Assignment 5 - Spelling Checking

due Tuesday, February 23rd

Output updated 2/18

The goal of this assignment is to give you practice in function and class templates and applying other concepts covered in the course.

You are to create a generic (class template) hash table. You will use this template to create a "Dictionary" of words. The words will be stored in a (library) class type that you will derive from string.  You will use your hash table Dictionary to spell check a document and perform some analysis of the efficiency of your hash table. 

The Dictionary file
The document to be spell checked

Program Steps

  1. Derive a class from string, call Mystring.  You will use this class to store words from the Dictionary file.  The class should contain necessary constructors, a conversion operator to convert Mystrings to unsigned int, a tolower function to convert the letters in a word to lower case, and a removePunctuation function to strip off non-alphabetic characters from both ends of the word.  It should also remove any 's from the word.  This class should be tested and then placed in a library.
  2. Create a generic linked list.  Do this by creating a Node and List class template.  You will use this by instantiating a template class of type Mystring.
  3. Create a hash-table class template, called Myhash.  You may use the hash function shown below for your hashing algorithm.  To resolve "collisions" in your hash table, use "chaining" implemented with your generic linked list from the previous step.

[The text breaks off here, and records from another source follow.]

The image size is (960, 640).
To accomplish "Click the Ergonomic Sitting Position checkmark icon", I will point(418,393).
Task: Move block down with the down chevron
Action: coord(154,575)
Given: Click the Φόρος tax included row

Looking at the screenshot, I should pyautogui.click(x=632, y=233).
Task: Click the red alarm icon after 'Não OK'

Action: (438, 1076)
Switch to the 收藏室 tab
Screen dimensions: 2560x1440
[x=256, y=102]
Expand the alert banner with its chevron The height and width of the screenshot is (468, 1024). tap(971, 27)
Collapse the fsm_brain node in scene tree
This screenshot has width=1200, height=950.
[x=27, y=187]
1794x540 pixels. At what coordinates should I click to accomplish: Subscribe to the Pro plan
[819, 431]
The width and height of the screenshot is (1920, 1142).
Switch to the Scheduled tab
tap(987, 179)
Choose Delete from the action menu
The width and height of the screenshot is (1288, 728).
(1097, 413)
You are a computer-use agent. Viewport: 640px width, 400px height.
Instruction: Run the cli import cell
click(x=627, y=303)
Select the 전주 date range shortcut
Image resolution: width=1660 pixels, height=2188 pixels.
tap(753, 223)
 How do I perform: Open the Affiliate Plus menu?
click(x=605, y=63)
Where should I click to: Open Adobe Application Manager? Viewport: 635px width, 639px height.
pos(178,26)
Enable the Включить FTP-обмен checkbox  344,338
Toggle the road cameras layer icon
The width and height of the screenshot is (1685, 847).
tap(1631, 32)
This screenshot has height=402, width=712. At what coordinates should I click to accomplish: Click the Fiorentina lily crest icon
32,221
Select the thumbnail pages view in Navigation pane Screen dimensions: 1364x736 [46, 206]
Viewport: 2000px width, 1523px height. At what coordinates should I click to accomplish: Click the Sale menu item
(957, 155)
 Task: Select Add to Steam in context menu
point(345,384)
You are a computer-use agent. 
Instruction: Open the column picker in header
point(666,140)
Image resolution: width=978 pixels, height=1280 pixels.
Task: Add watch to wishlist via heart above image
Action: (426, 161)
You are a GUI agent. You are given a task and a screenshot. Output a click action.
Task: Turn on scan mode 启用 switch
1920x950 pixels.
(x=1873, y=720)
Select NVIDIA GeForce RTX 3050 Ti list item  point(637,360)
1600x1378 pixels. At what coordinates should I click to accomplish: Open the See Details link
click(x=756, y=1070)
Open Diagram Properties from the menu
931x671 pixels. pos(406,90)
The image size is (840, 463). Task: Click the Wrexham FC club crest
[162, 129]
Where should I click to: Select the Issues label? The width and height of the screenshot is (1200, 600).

You will instantiate your hash table class template to create a template class of Mystring.  The Myhash class template should have size, insert and find member functions and member functions necessary to produce the 3 statistics shown in the output below (percent of buckets used, average bucket size, and largest bucket size).  The Myhash insert function should throw a DuplicateError exception when a duplicate Mystring is attempted to be inserted into the Myhash template class object (the dictionary).
  4. Create a DuplicateError class template, derived from the logic_error standard exception.  This class template will be instantiated to create a template class of Mystring.
  5. Run the code found in the suggested main function below.  Your output should identify duplicate words (type Mystring) that were attempted to insert into the Dictionary, the number of words in the Dictionary, the hash-table bucket statistics (shown in the sample output), and misspelled words (plus total).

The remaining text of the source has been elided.